Following the NA LCS' franchising in late 2017, Goldenglue joined Cloud9's academy team. During Goldenglue's stay on the team, Cloud9 Academy finished first in every regular season, but they were never able to win playoffs; the highest finish by the team was runners-up, which they accomplished twice. Despite helping Cloud9's main roster defeat Team SoloMid in the 2018 NA LCS Summer Playoffs, Goldenglue was not offered a starting position by any LCS team for the 2019 season, and he stayed on Cloud9 Academy for another year.

In late 2019 Goldenglue was signed by Golden Guardians for the 2020 LCS Spring Split, but after barely qualifying for and finishing fifth/sixth in playoffs, Goldenglue was benched yet again and replaced by Damonte.
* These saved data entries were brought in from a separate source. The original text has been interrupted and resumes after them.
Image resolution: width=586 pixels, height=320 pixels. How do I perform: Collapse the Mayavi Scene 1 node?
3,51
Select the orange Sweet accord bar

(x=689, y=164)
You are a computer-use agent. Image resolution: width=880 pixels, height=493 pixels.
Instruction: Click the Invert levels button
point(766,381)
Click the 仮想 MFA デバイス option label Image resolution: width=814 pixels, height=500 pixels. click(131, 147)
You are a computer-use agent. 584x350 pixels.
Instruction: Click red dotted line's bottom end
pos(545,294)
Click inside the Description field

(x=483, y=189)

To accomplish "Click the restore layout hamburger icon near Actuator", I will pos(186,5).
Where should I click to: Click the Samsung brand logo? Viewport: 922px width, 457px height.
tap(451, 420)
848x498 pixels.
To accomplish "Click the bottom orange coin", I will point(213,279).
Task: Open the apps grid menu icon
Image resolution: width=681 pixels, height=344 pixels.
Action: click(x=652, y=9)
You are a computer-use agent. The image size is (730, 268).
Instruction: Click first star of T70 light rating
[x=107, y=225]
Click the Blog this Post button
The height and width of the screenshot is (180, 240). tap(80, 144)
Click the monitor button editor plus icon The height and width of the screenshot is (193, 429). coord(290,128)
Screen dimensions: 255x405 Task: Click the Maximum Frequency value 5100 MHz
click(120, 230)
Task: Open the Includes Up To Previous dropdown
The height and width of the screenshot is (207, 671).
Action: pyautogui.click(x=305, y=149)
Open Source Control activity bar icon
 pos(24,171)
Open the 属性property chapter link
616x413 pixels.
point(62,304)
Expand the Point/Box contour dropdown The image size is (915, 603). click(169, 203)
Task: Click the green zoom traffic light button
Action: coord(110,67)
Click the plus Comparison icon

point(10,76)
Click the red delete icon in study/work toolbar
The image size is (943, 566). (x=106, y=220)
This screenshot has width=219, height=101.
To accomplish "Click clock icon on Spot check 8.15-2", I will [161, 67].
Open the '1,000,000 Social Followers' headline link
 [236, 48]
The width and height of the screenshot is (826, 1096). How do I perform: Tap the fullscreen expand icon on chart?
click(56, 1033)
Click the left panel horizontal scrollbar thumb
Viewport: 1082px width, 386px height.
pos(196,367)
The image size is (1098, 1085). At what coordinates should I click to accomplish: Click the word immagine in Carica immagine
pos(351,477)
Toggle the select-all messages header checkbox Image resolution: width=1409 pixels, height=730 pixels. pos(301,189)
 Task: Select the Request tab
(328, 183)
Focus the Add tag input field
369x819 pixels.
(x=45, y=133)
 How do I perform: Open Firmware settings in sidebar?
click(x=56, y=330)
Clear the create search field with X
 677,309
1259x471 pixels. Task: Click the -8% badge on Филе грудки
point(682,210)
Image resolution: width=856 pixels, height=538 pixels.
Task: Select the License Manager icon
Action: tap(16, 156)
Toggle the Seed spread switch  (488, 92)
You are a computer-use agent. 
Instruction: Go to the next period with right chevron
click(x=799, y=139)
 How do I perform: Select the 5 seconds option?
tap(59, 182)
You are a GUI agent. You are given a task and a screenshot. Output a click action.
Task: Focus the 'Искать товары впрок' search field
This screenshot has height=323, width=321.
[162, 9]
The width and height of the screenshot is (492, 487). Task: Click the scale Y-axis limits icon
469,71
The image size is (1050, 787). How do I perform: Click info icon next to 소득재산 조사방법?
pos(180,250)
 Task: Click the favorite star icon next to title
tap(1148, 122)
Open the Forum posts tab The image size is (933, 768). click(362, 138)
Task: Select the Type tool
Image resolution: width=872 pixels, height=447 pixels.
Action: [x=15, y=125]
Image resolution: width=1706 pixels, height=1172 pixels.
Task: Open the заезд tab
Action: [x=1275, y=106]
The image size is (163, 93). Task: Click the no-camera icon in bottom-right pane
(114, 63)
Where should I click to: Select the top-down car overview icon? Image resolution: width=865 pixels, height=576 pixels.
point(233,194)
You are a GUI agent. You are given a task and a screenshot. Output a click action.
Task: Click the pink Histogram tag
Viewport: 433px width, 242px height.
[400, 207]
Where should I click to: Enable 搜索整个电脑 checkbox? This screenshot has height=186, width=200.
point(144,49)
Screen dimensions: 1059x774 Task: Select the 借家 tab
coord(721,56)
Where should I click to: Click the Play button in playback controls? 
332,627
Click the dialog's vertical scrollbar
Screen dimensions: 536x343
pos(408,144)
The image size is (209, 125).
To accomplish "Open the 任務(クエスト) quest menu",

Golden Guardians released Goldenglue from their starting roster shortly after, and Goldenglue made a statement saying he believed he was still LCS-caliber and would be trying out for teams as either a player or coach for the next split.

Although initially not receiving any offers to play in the LCS for the summer split, Goldenglue was signed by Evil Geniuses on July 16, 2020, after the first half of the regular season.

Goldenglue joined Sentinels as the head coach of their League of Legends team for the 2026 LCS season, following his departure from 100 Thieves.